When discussing scopes for long range shooting, the question of clock-wise or counter clock-wise turrets quickly comes up. Actually, the choice is easier than you might think.
The mighty Minox ZP5 TAC 5-25x56 almost dwarfs the Vortex Viper PA 6,5-20x50
I have worked my way thru a decent array of "long range" or rather target scopes by now (some refer to them as "tactical" which is a term I detest), and made a few observations along the way. The scope list looks like this, in chronological order:
- Nightforce NXS 5,5-22x56 #MLR (CCW)
- Zeiss Conquest 6,5-20x50 #mildot (CW)
- Nightforce NXS 8-32x56 #MLR (CCW)
- Vortex Viper PST 6-24x50 #EBR-1 MRAD SFP (CCW)
- Vortex Viper PST 6-24x50 #EBR-1 MRAD FFP (CCW)
- Vortex Viper PST 6-24x50 #EBR-1 MRAD SFP (CCW) [this weird sequence might be addressed in a later post]
- Kahles Helia 5-25x56 #MSR (CCW)
- Vortex Viper PA 6,5-20x50 #mildot (CCW)
and the current Minox ZP5 TAC 5-25x56 #MR2 (CCW)
All of these scopes have their strengths and weaknesses, and also a quite big difference in price which needs to be taken into consideration. Some manufacturers stick to CW turrets to a large extent; Zeiss seem quite keen on this for some reason. While others like Nightforce and Vortex have CCW as standard. And then we have brands which simply offer both without any bias, such as Kahles, Schmidt & Bender (aah yes, the reference scope PMII) and Minox, to mention just a few.
So which is best - CW or CCW? Well, that is entirely up to you, fellow rifleman! But here is my take on CW vs. CCW.
The first time I came into contact with turrets without caps was when I shot International 50 meter rifle back in 1996. The metal sights on those Anschutz rifles had CCW turrets, without me ever thinking about it. To adjust the point of impact upwards, you turned the turret counter clock-wise (or "CCW" for short) if you look at it from above. Imagine it's a screw and by rotating it that way, the screw would come up - right? That is the beauty of CCW turrets - they work exactly like rotating a screw! To move the point of impact to the right, you rotate the windage screw (on the right-hand side) counter clock-wise. Again - just like a screw! If you start this way I believe, and have experienced myself, that adjusting to CW turrets is darn near impossible!
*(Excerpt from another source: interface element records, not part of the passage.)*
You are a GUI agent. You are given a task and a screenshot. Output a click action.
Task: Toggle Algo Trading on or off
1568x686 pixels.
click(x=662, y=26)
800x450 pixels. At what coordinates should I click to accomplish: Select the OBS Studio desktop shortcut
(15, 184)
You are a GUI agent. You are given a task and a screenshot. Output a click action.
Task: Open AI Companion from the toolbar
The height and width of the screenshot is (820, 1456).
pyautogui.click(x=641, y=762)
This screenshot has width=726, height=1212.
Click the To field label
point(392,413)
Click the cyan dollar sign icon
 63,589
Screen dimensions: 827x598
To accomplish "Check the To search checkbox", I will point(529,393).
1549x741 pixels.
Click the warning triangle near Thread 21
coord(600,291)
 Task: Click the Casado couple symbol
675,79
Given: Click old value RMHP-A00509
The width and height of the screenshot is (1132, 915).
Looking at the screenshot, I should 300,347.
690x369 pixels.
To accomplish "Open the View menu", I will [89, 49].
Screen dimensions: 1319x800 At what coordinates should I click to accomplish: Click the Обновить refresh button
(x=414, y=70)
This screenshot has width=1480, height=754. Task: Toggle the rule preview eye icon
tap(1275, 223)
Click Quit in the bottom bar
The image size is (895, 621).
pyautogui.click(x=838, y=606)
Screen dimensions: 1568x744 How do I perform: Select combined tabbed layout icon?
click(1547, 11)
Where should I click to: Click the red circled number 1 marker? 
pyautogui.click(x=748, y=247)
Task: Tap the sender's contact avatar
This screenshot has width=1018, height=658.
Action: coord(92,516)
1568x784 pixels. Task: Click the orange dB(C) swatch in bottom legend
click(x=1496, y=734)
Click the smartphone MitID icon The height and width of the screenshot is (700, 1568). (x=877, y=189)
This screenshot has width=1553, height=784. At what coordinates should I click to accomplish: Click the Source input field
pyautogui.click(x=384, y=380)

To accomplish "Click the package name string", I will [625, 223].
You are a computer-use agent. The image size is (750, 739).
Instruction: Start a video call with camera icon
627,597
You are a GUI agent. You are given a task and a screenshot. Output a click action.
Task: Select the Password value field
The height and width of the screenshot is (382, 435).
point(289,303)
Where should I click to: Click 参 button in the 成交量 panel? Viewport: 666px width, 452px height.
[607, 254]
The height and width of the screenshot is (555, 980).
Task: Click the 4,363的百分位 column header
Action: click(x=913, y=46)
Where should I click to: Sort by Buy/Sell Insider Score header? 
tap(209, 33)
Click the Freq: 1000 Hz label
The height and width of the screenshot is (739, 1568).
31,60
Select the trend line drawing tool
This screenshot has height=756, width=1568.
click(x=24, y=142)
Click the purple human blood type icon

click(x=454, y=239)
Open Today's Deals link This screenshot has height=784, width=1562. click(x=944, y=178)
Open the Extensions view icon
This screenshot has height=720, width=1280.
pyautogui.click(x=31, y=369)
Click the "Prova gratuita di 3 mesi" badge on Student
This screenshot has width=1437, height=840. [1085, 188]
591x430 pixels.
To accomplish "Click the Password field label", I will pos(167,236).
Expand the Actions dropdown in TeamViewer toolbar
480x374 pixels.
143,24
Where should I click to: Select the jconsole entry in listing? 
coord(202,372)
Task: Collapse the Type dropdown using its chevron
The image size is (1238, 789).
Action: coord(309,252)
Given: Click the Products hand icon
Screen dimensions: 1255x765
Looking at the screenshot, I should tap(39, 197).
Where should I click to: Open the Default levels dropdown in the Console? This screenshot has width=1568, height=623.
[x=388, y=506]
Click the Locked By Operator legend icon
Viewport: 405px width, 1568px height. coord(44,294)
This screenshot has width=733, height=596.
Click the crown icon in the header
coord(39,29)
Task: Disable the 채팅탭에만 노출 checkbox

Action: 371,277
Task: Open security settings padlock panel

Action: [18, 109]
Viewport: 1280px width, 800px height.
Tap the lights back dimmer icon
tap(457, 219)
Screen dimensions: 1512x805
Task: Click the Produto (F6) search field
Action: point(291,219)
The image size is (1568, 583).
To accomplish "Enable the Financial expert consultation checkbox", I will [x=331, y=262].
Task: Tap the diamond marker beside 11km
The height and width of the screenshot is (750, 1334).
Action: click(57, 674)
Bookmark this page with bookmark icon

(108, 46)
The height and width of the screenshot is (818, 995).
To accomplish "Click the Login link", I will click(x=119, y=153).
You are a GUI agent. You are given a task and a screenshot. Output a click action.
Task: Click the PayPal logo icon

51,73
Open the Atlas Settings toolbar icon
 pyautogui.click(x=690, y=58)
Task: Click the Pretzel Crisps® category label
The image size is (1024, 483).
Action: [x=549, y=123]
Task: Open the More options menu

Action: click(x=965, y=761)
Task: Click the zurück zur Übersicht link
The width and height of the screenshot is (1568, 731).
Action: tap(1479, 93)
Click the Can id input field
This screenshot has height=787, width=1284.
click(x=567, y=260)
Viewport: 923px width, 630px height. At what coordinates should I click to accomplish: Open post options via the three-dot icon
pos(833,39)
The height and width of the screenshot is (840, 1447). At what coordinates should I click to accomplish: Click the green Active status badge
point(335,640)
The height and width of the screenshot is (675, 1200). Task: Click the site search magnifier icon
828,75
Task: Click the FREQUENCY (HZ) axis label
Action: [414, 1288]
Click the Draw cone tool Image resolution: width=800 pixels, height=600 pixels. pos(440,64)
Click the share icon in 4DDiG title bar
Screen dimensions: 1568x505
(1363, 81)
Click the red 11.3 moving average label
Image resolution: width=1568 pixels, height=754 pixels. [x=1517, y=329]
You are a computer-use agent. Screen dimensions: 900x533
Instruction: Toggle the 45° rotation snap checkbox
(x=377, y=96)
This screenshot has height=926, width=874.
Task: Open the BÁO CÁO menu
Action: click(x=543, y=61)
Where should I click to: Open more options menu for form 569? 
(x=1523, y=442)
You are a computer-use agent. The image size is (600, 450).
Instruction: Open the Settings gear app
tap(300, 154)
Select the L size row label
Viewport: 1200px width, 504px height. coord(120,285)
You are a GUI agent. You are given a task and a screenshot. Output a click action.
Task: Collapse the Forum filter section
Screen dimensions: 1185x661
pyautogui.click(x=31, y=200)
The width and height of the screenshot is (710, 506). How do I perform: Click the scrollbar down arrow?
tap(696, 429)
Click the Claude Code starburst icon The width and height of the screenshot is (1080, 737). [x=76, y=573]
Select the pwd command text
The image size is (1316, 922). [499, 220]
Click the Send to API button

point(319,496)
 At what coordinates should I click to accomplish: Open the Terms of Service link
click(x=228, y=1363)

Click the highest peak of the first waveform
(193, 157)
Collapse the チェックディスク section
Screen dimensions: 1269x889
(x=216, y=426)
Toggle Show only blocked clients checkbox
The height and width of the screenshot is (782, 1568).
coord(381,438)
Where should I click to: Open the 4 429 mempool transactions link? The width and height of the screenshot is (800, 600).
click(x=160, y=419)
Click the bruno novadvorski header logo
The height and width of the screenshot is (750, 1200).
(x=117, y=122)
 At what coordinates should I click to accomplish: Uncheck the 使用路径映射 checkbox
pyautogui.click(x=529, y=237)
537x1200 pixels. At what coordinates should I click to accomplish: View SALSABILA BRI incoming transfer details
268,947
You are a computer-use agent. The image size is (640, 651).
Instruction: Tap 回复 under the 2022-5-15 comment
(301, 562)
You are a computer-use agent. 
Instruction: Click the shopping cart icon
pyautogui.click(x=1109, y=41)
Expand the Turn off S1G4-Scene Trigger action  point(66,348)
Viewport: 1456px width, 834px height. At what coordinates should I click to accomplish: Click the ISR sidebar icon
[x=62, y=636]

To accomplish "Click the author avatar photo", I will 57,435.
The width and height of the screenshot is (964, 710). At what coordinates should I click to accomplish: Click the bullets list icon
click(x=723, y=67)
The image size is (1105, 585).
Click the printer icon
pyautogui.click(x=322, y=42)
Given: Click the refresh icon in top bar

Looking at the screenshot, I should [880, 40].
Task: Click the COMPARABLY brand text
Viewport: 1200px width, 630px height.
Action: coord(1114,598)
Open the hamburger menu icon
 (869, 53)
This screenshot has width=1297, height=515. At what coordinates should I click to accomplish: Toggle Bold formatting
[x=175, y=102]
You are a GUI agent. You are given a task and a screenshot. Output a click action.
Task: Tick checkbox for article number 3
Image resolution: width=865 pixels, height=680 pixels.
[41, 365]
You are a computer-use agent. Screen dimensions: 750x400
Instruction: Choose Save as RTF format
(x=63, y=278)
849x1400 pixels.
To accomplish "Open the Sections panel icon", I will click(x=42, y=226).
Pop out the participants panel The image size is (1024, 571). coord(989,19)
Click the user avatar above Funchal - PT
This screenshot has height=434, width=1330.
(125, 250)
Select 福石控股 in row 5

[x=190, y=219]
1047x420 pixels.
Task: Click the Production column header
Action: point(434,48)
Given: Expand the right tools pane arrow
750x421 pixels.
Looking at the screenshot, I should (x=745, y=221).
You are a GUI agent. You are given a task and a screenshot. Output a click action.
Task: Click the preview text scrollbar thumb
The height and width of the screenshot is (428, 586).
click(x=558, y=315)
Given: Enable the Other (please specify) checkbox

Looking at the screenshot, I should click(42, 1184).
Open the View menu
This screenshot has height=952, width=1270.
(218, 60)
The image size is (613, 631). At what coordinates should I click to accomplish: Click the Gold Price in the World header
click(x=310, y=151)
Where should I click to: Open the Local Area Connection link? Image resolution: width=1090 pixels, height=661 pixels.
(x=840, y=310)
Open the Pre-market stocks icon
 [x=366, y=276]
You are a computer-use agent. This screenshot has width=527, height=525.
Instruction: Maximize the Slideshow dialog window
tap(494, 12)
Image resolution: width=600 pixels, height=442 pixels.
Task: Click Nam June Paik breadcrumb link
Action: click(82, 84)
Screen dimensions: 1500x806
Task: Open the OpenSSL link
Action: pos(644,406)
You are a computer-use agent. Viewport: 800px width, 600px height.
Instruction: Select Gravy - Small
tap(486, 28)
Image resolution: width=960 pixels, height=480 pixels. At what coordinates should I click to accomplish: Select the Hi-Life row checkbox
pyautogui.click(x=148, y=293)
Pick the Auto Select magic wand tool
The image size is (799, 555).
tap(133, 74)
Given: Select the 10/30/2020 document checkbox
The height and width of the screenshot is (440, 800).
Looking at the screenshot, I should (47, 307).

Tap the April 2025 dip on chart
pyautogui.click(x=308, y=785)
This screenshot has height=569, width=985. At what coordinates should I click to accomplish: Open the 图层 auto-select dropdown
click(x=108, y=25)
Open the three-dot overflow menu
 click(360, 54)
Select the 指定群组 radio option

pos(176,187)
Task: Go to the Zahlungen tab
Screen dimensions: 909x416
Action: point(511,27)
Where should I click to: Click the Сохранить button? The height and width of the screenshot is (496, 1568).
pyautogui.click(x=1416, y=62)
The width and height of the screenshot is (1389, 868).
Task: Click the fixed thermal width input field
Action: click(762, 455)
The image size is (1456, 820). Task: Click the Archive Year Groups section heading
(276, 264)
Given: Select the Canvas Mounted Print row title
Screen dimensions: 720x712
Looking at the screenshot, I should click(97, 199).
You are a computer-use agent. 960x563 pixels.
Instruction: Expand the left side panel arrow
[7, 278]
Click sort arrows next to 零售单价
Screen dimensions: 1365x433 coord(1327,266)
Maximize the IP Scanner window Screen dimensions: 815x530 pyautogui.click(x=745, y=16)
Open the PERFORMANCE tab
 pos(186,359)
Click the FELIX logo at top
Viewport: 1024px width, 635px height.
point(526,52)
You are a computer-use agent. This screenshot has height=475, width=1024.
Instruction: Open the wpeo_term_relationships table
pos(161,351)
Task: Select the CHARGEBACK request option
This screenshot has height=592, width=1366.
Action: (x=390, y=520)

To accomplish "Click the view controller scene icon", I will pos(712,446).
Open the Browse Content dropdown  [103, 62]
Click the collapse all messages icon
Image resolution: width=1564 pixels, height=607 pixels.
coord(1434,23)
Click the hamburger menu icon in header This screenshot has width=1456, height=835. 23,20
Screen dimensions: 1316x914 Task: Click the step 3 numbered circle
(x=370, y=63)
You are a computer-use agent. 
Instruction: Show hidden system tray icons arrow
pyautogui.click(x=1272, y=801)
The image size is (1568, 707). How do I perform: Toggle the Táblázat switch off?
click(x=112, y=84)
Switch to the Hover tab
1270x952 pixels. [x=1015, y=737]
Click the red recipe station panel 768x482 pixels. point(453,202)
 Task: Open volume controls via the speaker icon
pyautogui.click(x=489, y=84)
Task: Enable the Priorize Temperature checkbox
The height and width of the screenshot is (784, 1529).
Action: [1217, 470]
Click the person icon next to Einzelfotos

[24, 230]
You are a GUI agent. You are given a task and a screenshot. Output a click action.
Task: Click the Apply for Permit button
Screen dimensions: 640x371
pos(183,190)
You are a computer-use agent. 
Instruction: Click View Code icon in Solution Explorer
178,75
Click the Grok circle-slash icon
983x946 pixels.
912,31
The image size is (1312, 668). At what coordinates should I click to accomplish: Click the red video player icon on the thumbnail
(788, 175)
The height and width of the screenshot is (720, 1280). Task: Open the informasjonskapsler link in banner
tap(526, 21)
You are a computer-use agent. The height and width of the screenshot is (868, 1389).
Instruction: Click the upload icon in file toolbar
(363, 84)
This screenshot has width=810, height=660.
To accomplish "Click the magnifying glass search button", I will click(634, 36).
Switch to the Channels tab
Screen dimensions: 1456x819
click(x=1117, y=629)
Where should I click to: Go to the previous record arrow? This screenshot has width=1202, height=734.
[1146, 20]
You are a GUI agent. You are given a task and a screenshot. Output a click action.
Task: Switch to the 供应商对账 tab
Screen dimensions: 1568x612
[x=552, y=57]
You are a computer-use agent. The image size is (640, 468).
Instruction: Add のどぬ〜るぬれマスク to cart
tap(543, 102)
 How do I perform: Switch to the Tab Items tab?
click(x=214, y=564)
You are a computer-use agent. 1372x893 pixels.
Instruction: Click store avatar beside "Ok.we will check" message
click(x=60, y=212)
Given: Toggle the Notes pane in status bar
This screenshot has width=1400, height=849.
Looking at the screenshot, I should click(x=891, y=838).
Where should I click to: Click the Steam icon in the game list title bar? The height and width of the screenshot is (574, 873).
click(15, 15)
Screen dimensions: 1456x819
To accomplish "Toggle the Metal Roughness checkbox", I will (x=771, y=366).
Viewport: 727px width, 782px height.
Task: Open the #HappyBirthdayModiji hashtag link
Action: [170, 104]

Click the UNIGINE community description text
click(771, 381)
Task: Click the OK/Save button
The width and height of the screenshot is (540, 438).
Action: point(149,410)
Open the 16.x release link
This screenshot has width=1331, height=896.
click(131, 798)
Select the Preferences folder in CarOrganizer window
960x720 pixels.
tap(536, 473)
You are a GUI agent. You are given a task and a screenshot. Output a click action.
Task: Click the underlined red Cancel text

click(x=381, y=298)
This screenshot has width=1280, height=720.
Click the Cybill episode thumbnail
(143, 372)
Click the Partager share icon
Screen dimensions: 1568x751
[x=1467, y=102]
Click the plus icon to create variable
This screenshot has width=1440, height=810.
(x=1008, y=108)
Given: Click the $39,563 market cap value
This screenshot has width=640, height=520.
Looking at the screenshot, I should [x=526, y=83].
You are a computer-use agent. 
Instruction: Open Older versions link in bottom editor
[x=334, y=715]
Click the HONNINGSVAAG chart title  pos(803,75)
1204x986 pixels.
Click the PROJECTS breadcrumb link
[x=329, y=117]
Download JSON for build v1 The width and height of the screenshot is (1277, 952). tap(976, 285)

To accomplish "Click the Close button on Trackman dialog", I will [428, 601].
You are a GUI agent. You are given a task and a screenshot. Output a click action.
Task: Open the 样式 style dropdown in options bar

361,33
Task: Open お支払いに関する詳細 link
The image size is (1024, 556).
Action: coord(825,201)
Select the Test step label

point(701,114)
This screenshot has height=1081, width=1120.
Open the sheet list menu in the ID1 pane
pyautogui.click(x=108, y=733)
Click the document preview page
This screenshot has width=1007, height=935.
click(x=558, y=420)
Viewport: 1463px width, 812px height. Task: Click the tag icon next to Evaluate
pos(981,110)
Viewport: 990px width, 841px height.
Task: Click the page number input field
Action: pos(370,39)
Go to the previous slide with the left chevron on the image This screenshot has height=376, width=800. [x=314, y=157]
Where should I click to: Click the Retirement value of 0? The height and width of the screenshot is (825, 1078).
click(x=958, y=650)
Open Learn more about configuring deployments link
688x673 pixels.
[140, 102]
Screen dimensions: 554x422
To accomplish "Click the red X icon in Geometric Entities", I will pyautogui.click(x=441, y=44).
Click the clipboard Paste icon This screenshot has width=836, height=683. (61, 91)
I didn't need to look at the sights back then - I simply reached for the knurled turret head and rotated it the number of clicks needed to correct the point of impact. Absolutely marvelous!
The exact same thing is valid for a target or long range scope. But in this case you have the luxury of "measuring" how far the shot or group is off your point of aim thru the scope (by using the reticle as a ruler), and then correcting quickly by rotating the turrets without even looking at them. Again - it's that simple! If you're using a MIL based reticle such as the MR2 in the Minox, it's as easy as can be. Bullet is off by 0,3 mils? Just turn the knob 3 clicks - bam, dead center!
For me - the only reason I can see for CW turrets is that it looks nicer when you look at the scale. This is because the numbers align in the right order on the scale - 1 2 3 4 etc. This is also the only disadvantage of CCW turrets - the scale looks to be backwards:
The turrets and the crisp feel of the clicks on the Minox ZP5 TAC 5-25x56 are some of the best I've ever come across
So, let's wrap up shall we? If you like the scale to read in numerical order, or if you simply must have a Zeiss scope, then go with CW turrets and stick with that. Otherwise, get yourself a scope with CCW turrets and enjoy this wonderful system. I think you will get used to it in very short order.